Tue, 23 Oct 2007 | Tags: puppet, radar, johnmwillis, ilike
iLike HJK and Puppet
As I mentioned, John Willis posted about Puppet, and in his post he mentions that iLike uses Puppet. Well, Adam Jacob, one of the partners at HJK Solutions, which is the company that did the Puppet work for iLike, has written up a bit more information:
Puppet enables us to get a huge jump-start on building automated, scaleable, easy to manage infrastructures for our clients. Using puppet, we:
- Automate as much of the routine systems administration tasks as possible.
- Get 10 minute unattended build times from bare metal, most of which is data transfer. Puppet takes it the rest of the way, getting the machines ready to have applications deployed on them. Its down to two and a half minutes for Xen.

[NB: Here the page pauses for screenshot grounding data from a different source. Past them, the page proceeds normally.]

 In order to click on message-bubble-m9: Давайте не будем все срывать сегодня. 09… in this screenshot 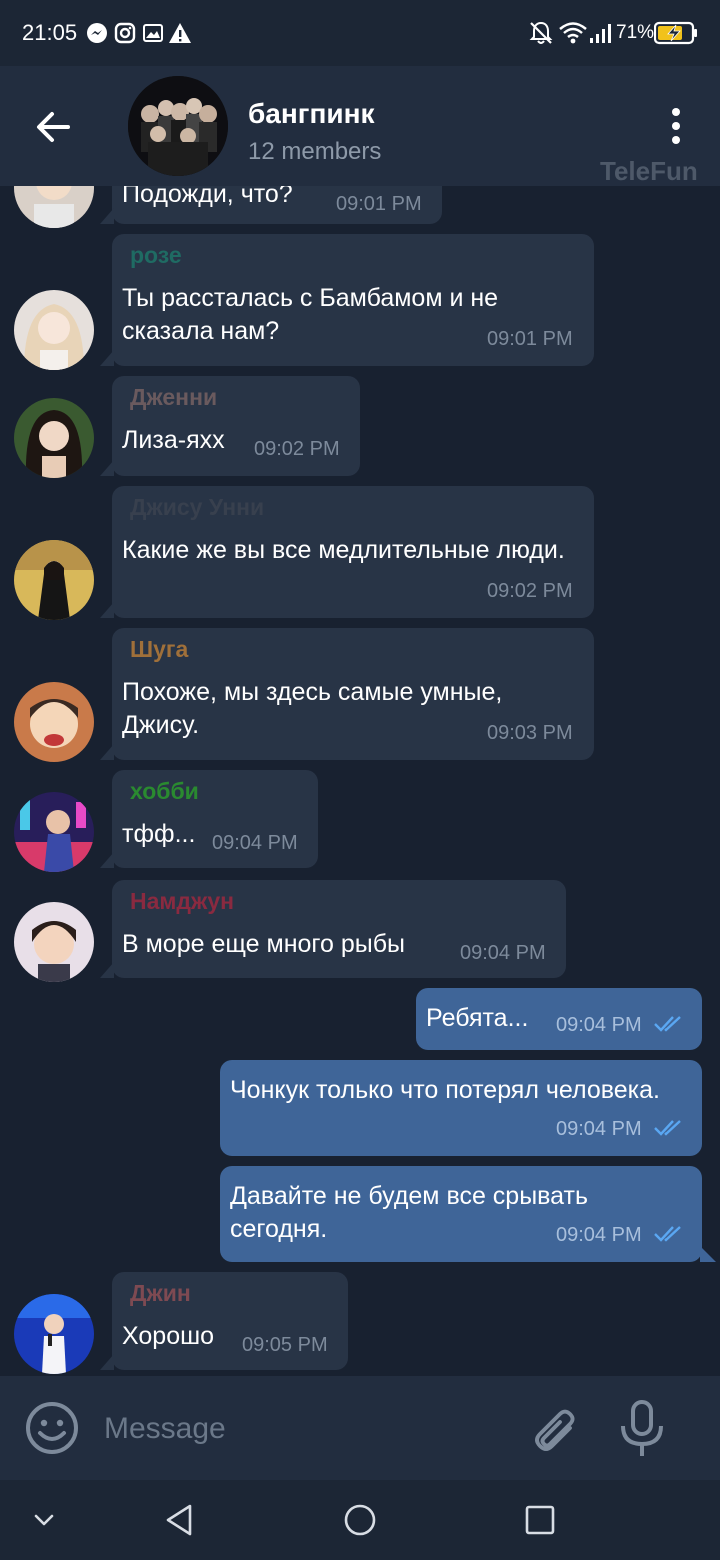, I will do `click(468, 1214)`.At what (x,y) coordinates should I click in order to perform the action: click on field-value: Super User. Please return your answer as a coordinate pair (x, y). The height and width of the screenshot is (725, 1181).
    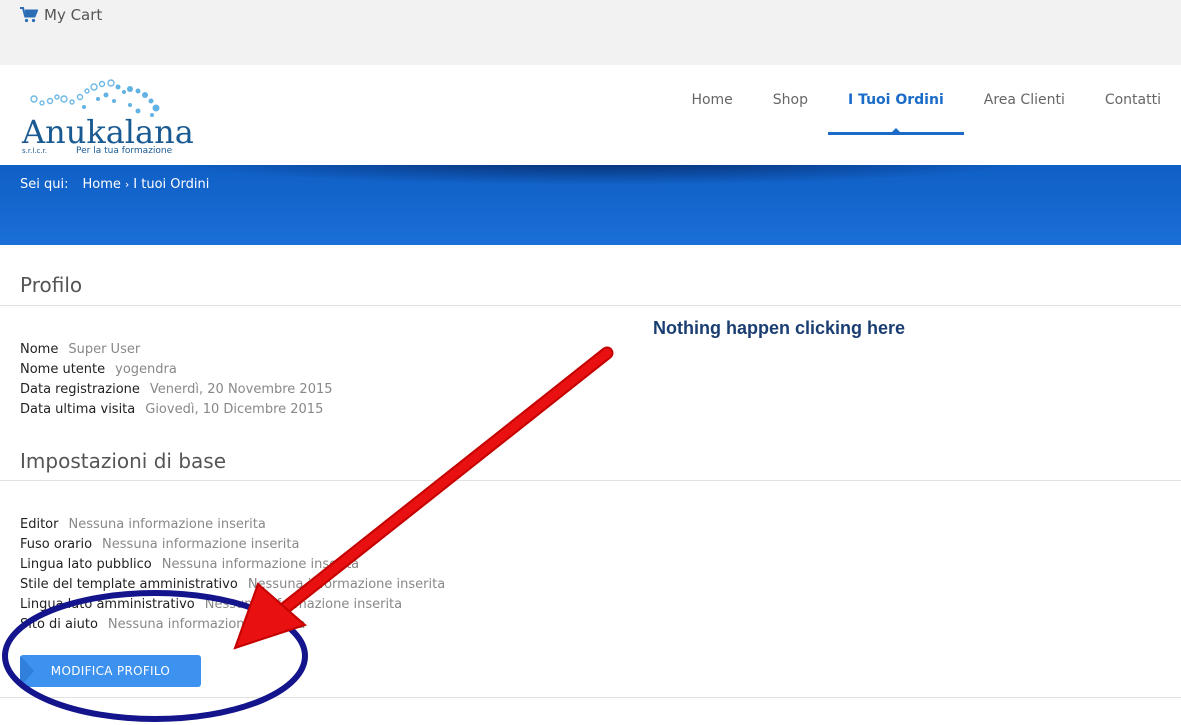
    Looking at the image, I should click on (104, 350).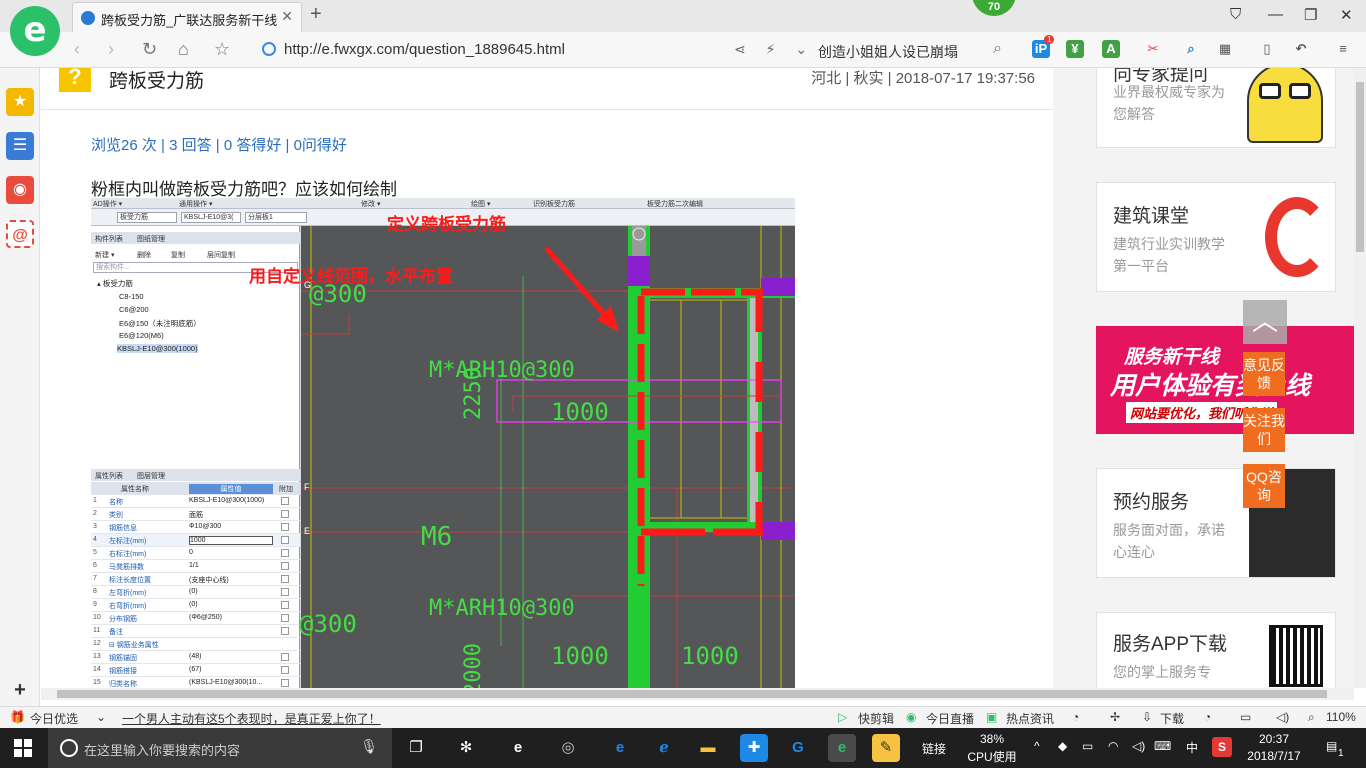  I want to click on search-input: 创造小姐姐人设已崩塌 ⌕, so click(908, 50). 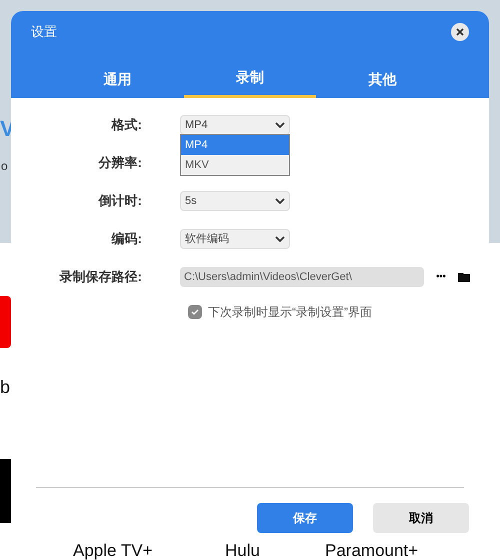 I want to click on service-label: Hulu, so click(x=243, y=550). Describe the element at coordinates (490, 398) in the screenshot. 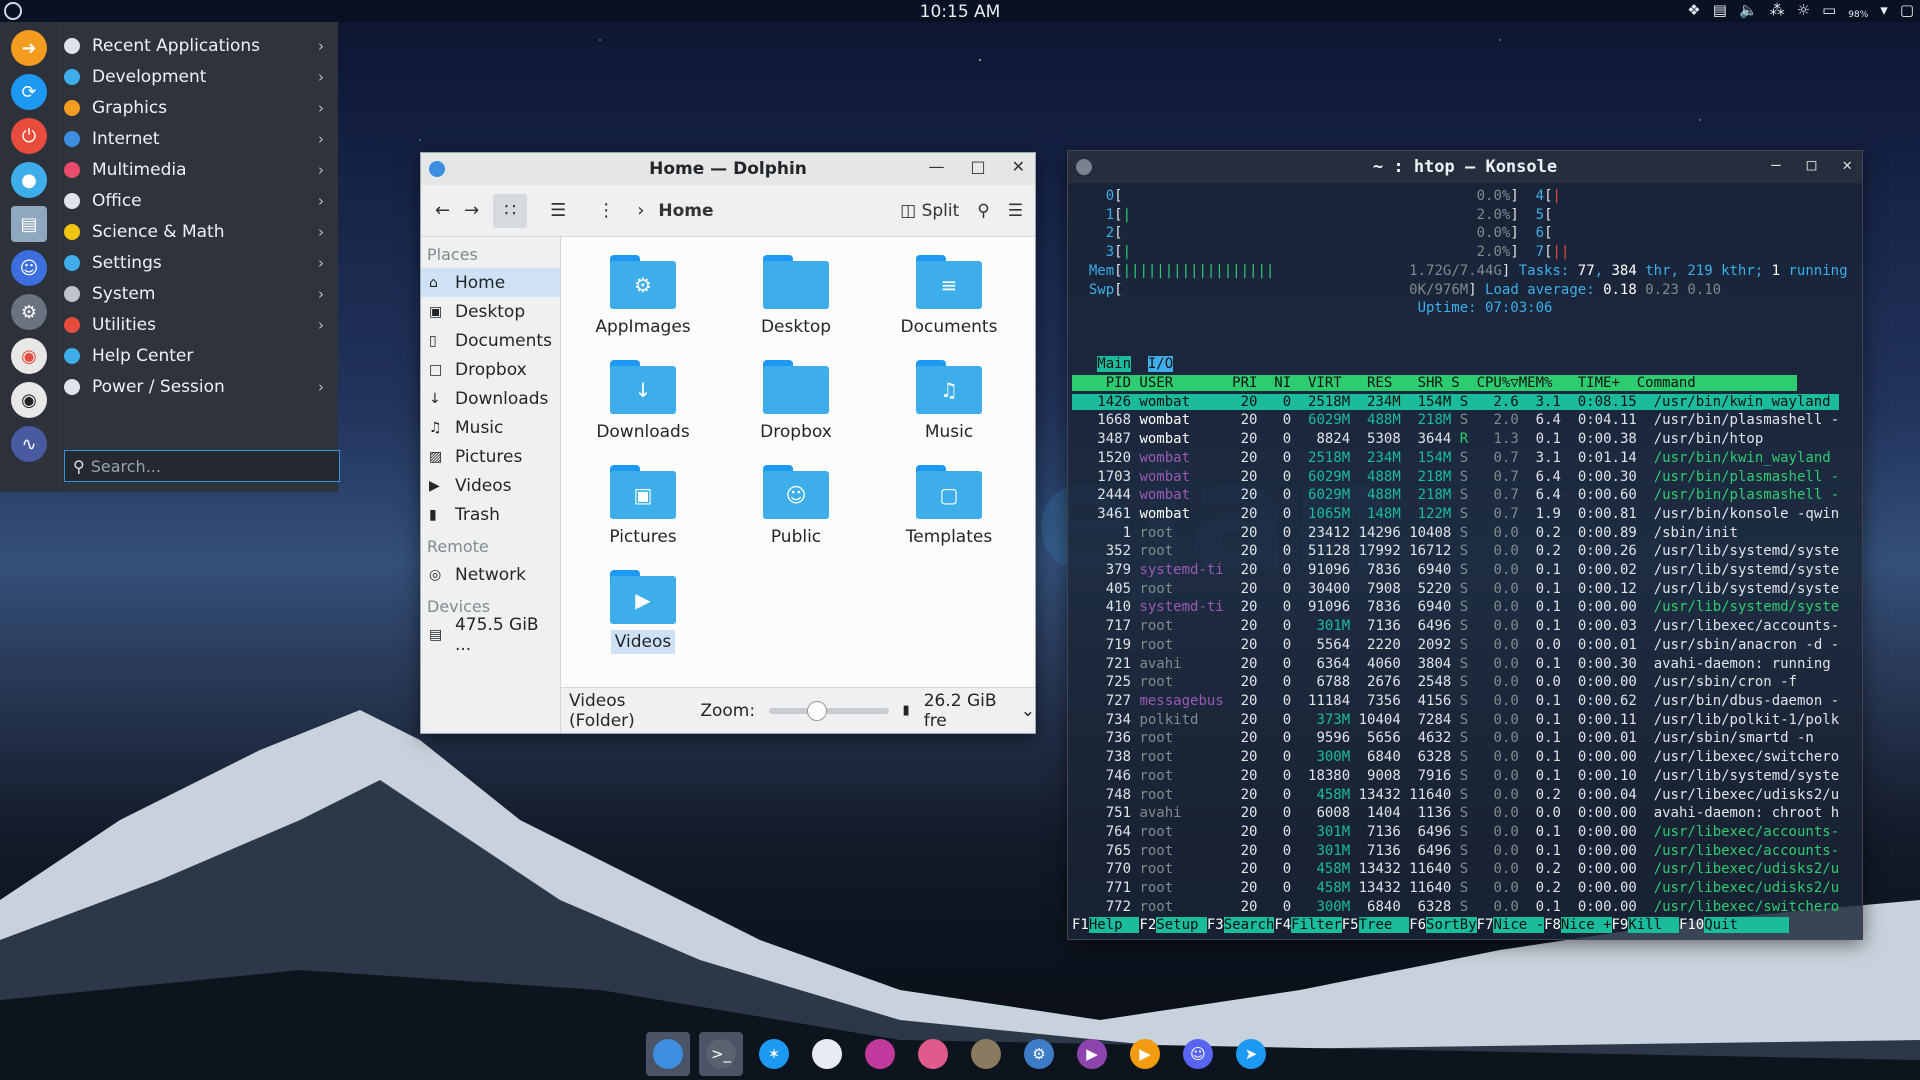

I see `places-item-downloads: ↓ Downloads` at that location.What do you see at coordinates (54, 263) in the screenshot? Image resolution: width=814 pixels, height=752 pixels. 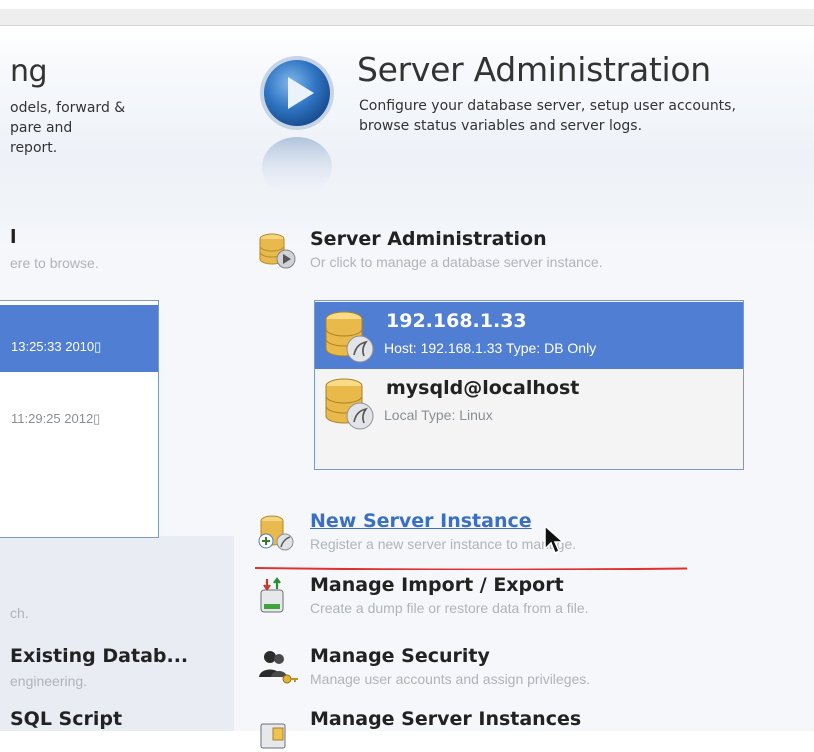 I see `models-subtitle: ere to browse.` at bounding box center [54, 263].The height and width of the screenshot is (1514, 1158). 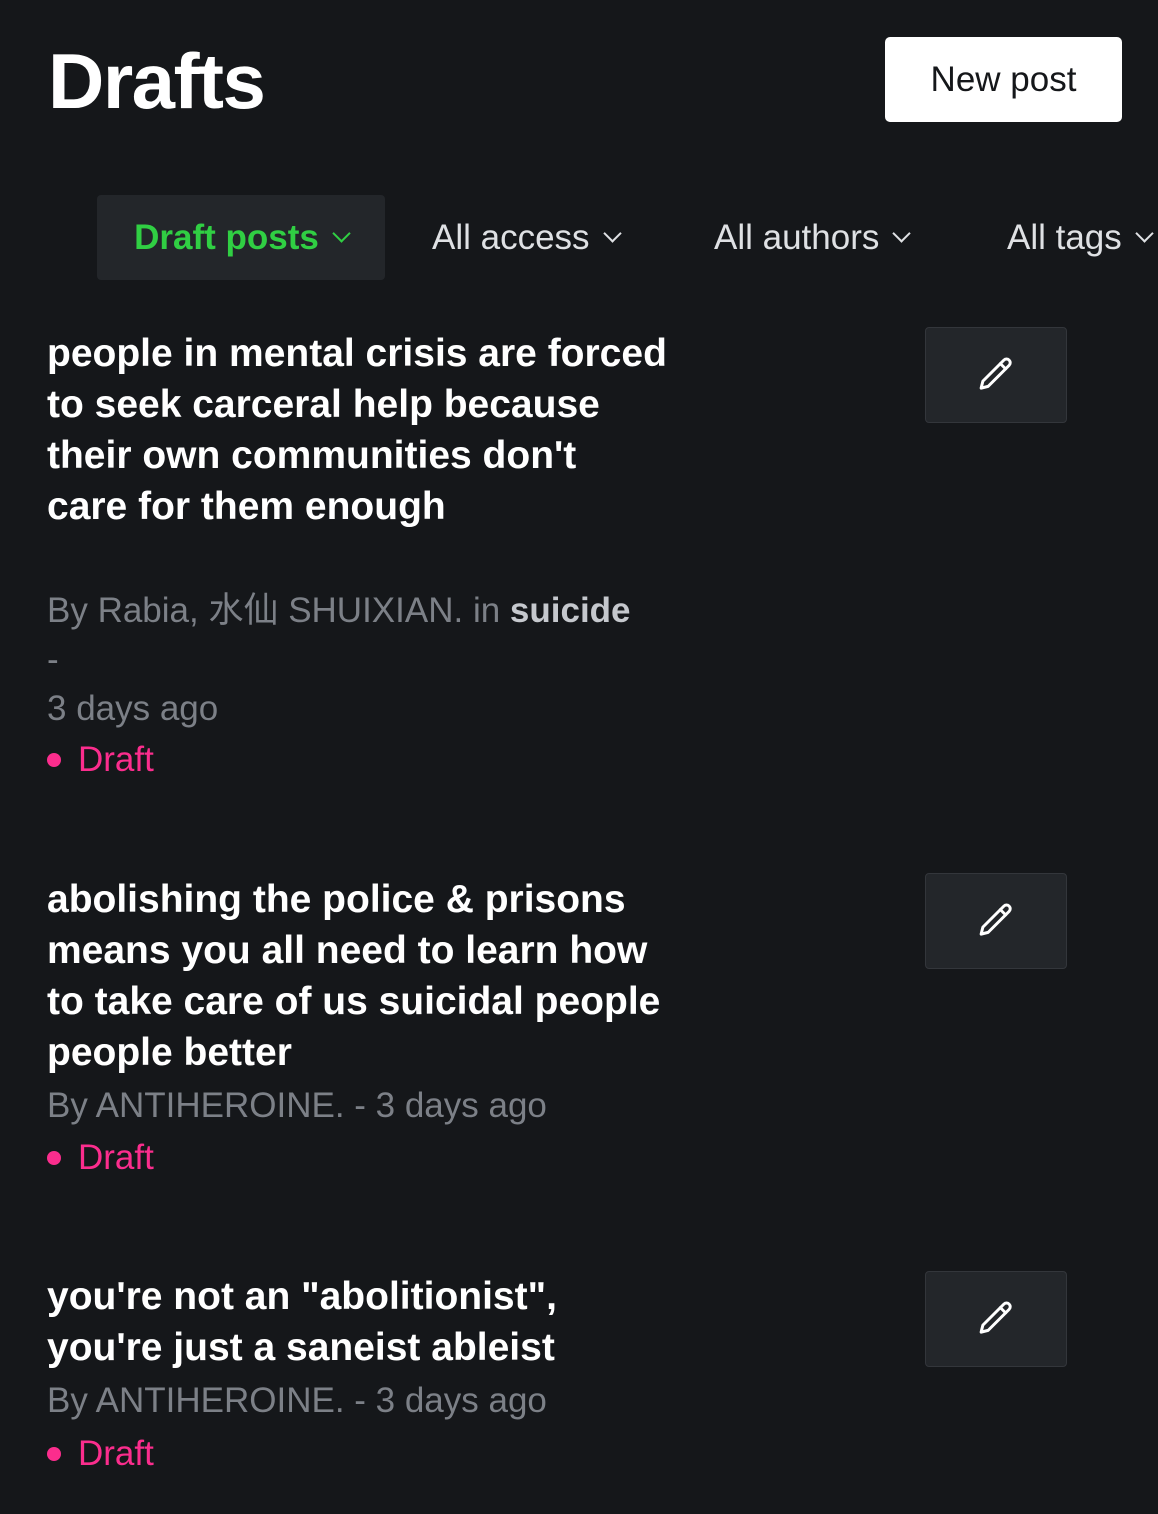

- Bootstrap our clients production environments while building their development environment. I cant stress how cool this really is. Because we are expressing the infrastructure at a higher level, when it comes time to deploy your production systems, its really a non-event. We just roll out the Puppet Master and an Operating System auto-install environment, and its finished.
- Cross-pollinate between clients with similar architectures. We work with several different shops using Ruby on Rails, all of whom have very similar infrastructure needs. By using Puppet in all of them, when we solve a problem for one client, weve effectively solved it for the others. I love being able to tell a client that we solved a problem for them, and all its going to cost is the time it takes for us to add the recipe.
Puppet, today, is a tool that is good enough to handle the vast majority of issues encountered in building scalable infrastructures. Even the places where it falls short are almost always just a matter of it being less elegant than it could be, and the entire community is working on making those parts better.
I'm very happy to see people successfully building businesses around Puppet, and it's great to see that companies who are getting press are depending on Puppet to manage those famous applications.